Текст для изучения:
◆ ◆ ◆

Жеффику выправили медную медаль на шею, но защита оказалась не абсолютной: выкуп домашних собак был, наверное, главным источником доходов собаколовов, а бесхозных псов, естественно, никто не выкупал — приходилось охотиться за хозяйскими.
Каждое утро улица выметалась начисто. Я много лет прожил в Одессе, она всегда была не такой уж грязной — я повидал много городов и погрязней. Но в моем детстве она сверкала чистотой. Дворники знали свои обязанности и не пренебрегали ими, как сейчас, — хозяин все равно спросит (а с того — городовой). Так что порядок был. По улицам метался черноморский ветер — он взметал листья, но не пыль. Ветром можно было дышать, а не задыхаться от него.
Наискосок от нашего одиннадцатого дома помещался номер двадцатый, тоже двухэтажный, с зеленым двориком и такой же ребятней. Это был дом-противник. Там жили наши враги. Одиннадцатый воевал против двадцатого. Агрессором были мы, одиннадцатые, война началась, вероятно, задолго до моего рождения, каждый, подрастая или переселяясь к нам, с увлечением включался в распрю, посильно подогревая ее.
Война разворачивалась в полдень, утром и вечером военные действия прекращались — слишком много в эти часы было взрослых (и в квартирах, и на улицах). Но в жаркие часы битва пылала. Достаточно было кому-нибудь завопить: «На войну! На войну!», как все мы самозабвенно бросались на штурм ненавистных двадцатых ворот. Летели камни, мелькали кулаки, временами жалобно звенели, разбиваясь в дробь, бутылки. Двадцатые скоро очищали поле сражения — булыжную мостовую — и укрывались во дворе. Иногда и вражеские ворота торопливо захлопывались — это была высшая победа, она знаменовала конец боевых действий и переход к миру.
Но что интересно: эти драки не были просто игрой. Они не только оставляли царапины и умножали синяки, но и порождали ненависть. Я ровно десять лет прожил в доме № 11 по Мясоедовской, дружил со многими мальчишками нашей, нечетной, стороны. Но не помню ни одного случая, чтобы в играх моих участвовал хоть кто-нибудь из стороны противоположной. Вражда была игровая — но она не просто существовала, не просто умножалась. Ее лелеяли, ее ревниво охраняли, ее любили.
Да, пока это была игра. Но она порождала потребность всегда иметь противника и, если реального врага нет, придумывать его — себе на доблесть, ему на горе. Девять десятых борьбы, виденной мной в жизни, были сражением с выдуманными врагами (особенно это касается битв, объявленных не простыми, а «принципиальными»). Сама эта формула — «принципиальная» борьба — приобретала мистический оттенок, в ней угадывалась нераскрываемая тайна, она исключала любую возможность допытываться причин раздора, она понуждала к вере, а не к разуму. История свидетельствует: именно там, где верят во вражду, вражда становится самой свирепой. Сошлюсь на религиозные войны, чтобы не будоражить более близкие дела.

◆ ◆ ◆

Задание A:
Выведите без изменений фрагмент воспоминаний об одесском детстве от слов «Каждое утро улица» до слов «задыхаться от него.» включительно.
Задание B:
Объясните в одном–трёх предложениях, почему, согласно воспоминаниям об одесском детстве, война между домами шла только в полдень.
Задание C:
Допишите воспоминания об одесском детстве, начав сразу после фразы о религиозных войнах.

Исходные данные:

◆ ◆ ◆

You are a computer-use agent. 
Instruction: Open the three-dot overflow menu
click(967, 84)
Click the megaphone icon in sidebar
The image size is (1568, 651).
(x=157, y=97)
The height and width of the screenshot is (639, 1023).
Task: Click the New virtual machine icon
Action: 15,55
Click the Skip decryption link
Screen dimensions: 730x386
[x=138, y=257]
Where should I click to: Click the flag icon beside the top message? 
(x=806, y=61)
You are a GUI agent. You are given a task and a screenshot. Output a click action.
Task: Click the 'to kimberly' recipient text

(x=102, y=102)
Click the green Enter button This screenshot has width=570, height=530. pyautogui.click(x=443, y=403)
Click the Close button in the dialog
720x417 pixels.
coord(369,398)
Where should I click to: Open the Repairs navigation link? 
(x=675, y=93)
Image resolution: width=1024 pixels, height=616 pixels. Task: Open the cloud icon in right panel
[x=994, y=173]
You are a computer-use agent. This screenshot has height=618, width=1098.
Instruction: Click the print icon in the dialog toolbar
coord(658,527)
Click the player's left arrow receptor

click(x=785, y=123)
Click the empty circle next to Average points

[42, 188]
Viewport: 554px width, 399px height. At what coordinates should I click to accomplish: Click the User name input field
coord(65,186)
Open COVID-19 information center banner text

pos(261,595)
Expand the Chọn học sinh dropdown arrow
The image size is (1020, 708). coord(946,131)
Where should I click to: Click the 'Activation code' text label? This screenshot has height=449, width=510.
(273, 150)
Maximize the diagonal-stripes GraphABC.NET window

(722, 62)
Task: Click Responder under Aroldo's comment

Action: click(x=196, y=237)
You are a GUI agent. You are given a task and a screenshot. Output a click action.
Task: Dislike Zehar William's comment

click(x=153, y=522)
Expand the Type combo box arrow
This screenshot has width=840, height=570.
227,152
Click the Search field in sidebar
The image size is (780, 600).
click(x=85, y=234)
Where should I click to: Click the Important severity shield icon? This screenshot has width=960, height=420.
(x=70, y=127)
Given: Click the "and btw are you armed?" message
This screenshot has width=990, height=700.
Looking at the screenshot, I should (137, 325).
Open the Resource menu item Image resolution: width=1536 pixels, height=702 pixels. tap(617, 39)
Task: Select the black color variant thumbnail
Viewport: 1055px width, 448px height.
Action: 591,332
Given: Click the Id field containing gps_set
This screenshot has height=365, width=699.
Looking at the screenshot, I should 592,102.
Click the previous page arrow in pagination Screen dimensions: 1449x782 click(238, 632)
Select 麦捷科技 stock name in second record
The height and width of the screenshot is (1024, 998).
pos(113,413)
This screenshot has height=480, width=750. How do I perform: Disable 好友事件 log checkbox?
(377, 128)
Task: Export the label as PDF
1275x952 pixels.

◆ ◆ ◆

Место для ответа A:
Каждое утро улица выметалась начисто. Я много лет прожил в Одессе, она всегда была не такой уж грязной — я повидал много городов и погрязней. Но в моем детстве она сверкала чистотой. Дворники знали свои обязанности и не пренебрегали ими, как сейчас, — хозяин все равно спросит (а с того — городовой). Так что порядок был. По улицам метался черноморский ветер — он взметал листья, но не пыль. Ветром можно было дышать, а не задыхаться от него.

Место для ответа B:
Утром и вечером и в квартирах, и на улицах было слишком много взрослых, поэтому в эти часы военные действия прекращались. Битва разгоралась только в жаркие часы.

Место для ответа C:
Дотошный критицизм, иронические сомнения, душевный скепсис еще никогда не порождали войны. Война создается верой. Я говорю о больших войнах, а не о мелких пограничных, династических и грабительских стычках.
2
Научился читать я на четвертом году жизни.
Удивительного — и даже сколько-нибудь выдающегося — в этом нет. В современной интеллигентной семье, где книги — жизненная потребность, а не развлечение, трехлетние грамотеи давно не редкость. Мой сын Женя в два года читал на улицах такие надписи, как «столовая», «магазин», а в три отстукивал на машинке «папа», «мама», «Женя» и отчетливо разбирал любой крупный шрифт. Правда, я рос не в интеллигентной, а в рабочей семье, бабка моя была неграмотная, а с ней я проводил большую часть дня, но зато книг у нас было много (из киоска и для киоска) — что было делать с книгами, как не пытаться прочитать?
И все-таки удивительность в моем раннем чтении наличествовала. Удивительным было то, что научил меня Витя, мой брат (и мама ему не помогала). Он был старше меня почти на два года. Если трехлетние чтецы и не редки, то пятилетний учитель, конечно, необычен.
Он был, не сомневаюсь, выдающимся человеком, мой брат Витя. Все, что он делал и говорил, после его смерти стало легендой среди родных и знакомых — и оно заслуживало того. Он отличался от всех нас — и внешне, и по характеру.